This tetramino is used to form a fractal by copying a smaller copy of the shape into each of the four square parts that form the original shape. The picture only has the first step, but assume the final shape contains additional steps that do the same thing. What is the fractal dimension of this shape?
Here is my proposed calculation, but I am not sure if it is correct.
The fractal dimension is given by the equation $D = log(N) / log(S)$ where N is the number of scaled down shapes that comprise the new shape, and S is how much smaller the scaled down shape used for the measurement of N is.
For my measurement, the scaled down shape is a copy of the original tetramino with 1/2 height and 1/3 width. Four of these scaled down shapes fit in the new shape, so $N = 4$. The scaled down shape has 1/6 the area, so $S = \sqrt6$. Thus, $D = log(4)/log(\sqrt6)$ or approximately 1.547.

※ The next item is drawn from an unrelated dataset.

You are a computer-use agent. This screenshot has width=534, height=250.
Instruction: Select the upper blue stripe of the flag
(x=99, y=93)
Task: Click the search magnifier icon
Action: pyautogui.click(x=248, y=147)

No, your computation is not correct. It looks to me like you've taken a well known formula for similarity dimension, namely $$ D = \frac{\log(N)}{\log(1/r)}, $$ where $r$ is the linear scaling factor in all directions, and adjusted it to account for the fact that for a similarity transformation the area scales according to the square of $r$. That's a rather cool idea and natural to explore, but I'm afraid it doesn't quite work. That formula only works for self-similar sets; it's crucial that there be a single scaling factor in all-directions.

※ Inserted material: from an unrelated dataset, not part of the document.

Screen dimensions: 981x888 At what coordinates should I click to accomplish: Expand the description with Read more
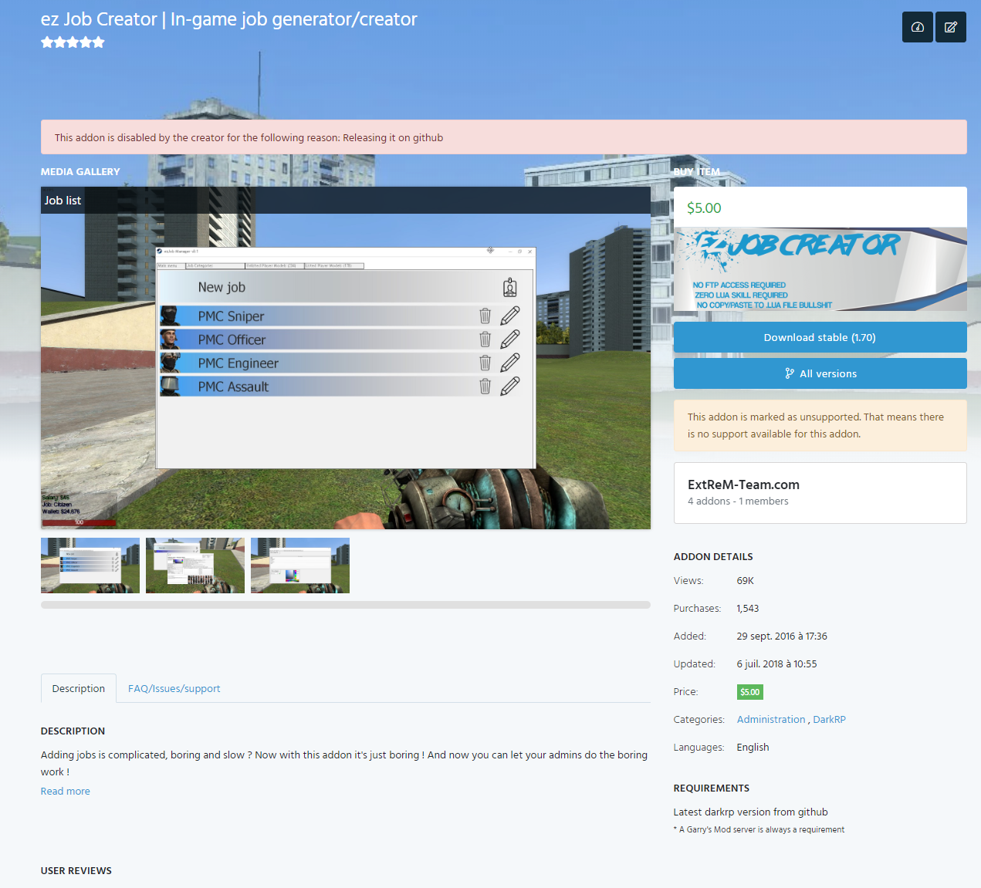click(65, 791)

Your image is an example of a self-affine set, consisting of four pieces scaled by the factor $1/3$ in the horizontal direction and $1/4$ in the vertical direction. Computing the dimension of a self-affine set is a much more difficult problem in general. There's a good MathOverflow discussion on this very issue.

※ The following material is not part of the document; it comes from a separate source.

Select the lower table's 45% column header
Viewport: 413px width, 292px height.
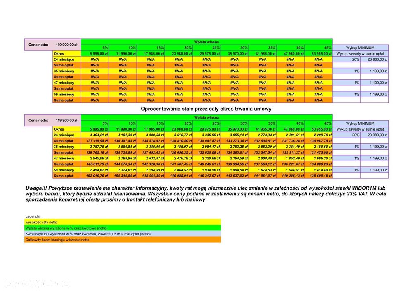click(318, 123)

While there's no single formula that works to compute the dimension of all self-affine sets, there are some special cases where the fractal dimension can be computed. In particular, your set is a slight variation of a McMullen Carpet first studied in 1984 by Curt McMullen. To form a McMullen carpet, choose integers $m$ and $n$ such that $1<m<n$. Then, decompose the unit square into an $m\times n$ grid and select a subset of the resulting rectangles. If $m=3$ and $n=4$, then one such decomposition might look like so:
If we perform a similar decomposition to each of the resulting rectangles and color the pieces to clarify what's what, we get a picture that looks like so:
If we did this for a while, we'd get:
Note that this process is very similar to yours. If we had started with a $3\times4$ rectangle, divided it into $12$ squares, and proceeded recursively in the same manner, we'd get exactly your set. Thus, one is an affine image of the other and they have same dimension.
The best part about McMullen's analysis is that there is a formula for the box-counting dimension. In addition to $m$ and $n$ as defined above, let $N$ denote the number of rectangles chosen to form the decomposition and let $M$ denote the number of columns with at least one chosen rectangle. Then, the box-counting dimension of the set is $$ \frac{\log M}{\log m} + \frac{\log\left(N/M\right)}{\log n}. $$
In your example, we have $$ \frac{\log 3}{\log 3} + \frac{\log\left(4/3\right)}{\log 4} \approx 1.20752. $$
Note that a McMullen carpet can be easily specified by a zero-one matrix with zeros indicating empty regions and ones indicating occupied regions. I used this Observable notebook to do exactly that to generate the pictures here.